Problem to work on » According to the abstract on para-nonylphenol and polycystic kidney disease in rats, what dose was determined to be the no-adverse-effect level (NOAEL) for polycystic kidney disease?

Supplied text »
○ ○ ○ ○ ○ ○ ○

Polycystic kidney disease induced in F(1) Sprague-Dawley rats fed para-nonylphenol in a soy-free, casein-containing diet.

Abstract

para-Nonylphenol (NP; CAS #84852-15-3), an alkylphenol with a 9-carbon olefin side chain, is widely used in the manufacture of nonionic surfactants, lubricant additives, polymer stabilizers, and antioxidants. Due to its wide commercial use and putative endocrine activity in humans and wildlife, the NTP elected to assess its effects on reproduction in multigenerational studies. To avoid known estrogenic activity of phytoestrogens in soy and alfalfa, a soy- and alfalfa-free, casein-containing diet was used in a range-finding study to determine the doses of NP to be tested further. NP was administered to Sprague-Dawley rats in the diet at 0, 5, 25, 200, 500, 1000, or 2000 ppm to F(0) dams beginning on gestation-day 7. The F(1) pups were weaned at postnatal day (PND) 21, and their exposure via diet was continued at the same dose level as their respective dams. Pup weights from birth through weaning were not significantly different from controls in any dose group, but the average weight of both sexes was significantly less compared to controls, beginning with the PND 28 weighing. The F(1) rats were sacrificed on PND 50 (n = 15, 3 pups of each sex from 5 litters for all dose groups). Terminal body weights of males and females in the 2000-ppm dose group were 74% and 85% of controls, respectively. Severe polycystic kidney disease (PKD) was present in 100% of the 2000 ppm-exposed male and female rats. At 1000 ppm, 67% of males and 53% of females had mild to moderate PKD versus none of either sex in the control and lower-dose groups. The no-adverse-effect level (NOAEL) for PKD was determined to be 500 ppm. Previous studies with comparable duration and route of exposure, but using soy-containing diets, reported either no or only mild PKD at 2000 ppm NP. We conclude that the renal toxicity of NP is highly dependent on the diet on which the animals are maintained. The potential interaction of diet and test compounds on nonreproductive as well as reproductive endpoints should be considered when contemplating the use of special diets formulated to minimize exogenous "hormone" content for the study of the effects of putative endocrine disruptive chemicals.

○ ○ ○ ○ ○ ○ ○

Extracted information »
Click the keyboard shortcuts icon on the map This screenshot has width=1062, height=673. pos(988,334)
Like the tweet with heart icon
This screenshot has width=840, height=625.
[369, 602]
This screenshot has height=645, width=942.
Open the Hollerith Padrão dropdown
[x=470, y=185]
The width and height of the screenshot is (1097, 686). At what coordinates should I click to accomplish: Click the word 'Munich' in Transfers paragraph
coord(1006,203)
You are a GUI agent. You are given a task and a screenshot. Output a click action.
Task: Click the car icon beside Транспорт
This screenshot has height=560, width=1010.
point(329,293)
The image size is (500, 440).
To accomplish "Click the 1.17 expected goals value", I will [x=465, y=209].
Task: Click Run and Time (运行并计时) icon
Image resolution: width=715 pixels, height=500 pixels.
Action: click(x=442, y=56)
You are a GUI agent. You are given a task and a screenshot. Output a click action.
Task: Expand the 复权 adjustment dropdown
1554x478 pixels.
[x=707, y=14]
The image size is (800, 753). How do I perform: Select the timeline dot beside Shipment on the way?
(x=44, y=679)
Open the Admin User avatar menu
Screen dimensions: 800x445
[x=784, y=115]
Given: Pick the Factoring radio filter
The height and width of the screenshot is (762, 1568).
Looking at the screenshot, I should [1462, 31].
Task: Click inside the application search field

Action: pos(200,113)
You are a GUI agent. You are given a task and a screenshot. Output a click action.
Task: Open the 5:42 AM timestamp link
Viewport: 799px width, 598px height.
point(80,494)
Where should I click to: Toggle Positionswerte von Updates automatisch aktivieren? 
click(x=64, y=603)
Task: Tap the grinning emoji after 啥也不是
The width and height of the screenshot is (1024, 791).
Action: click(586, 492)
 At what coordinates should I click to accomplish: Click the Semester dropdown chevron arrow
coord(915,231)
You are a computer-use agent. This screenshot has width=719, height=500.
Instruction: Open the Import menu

○ ○ ○ ○ ○ ○ ○

Answer below » 500 ppm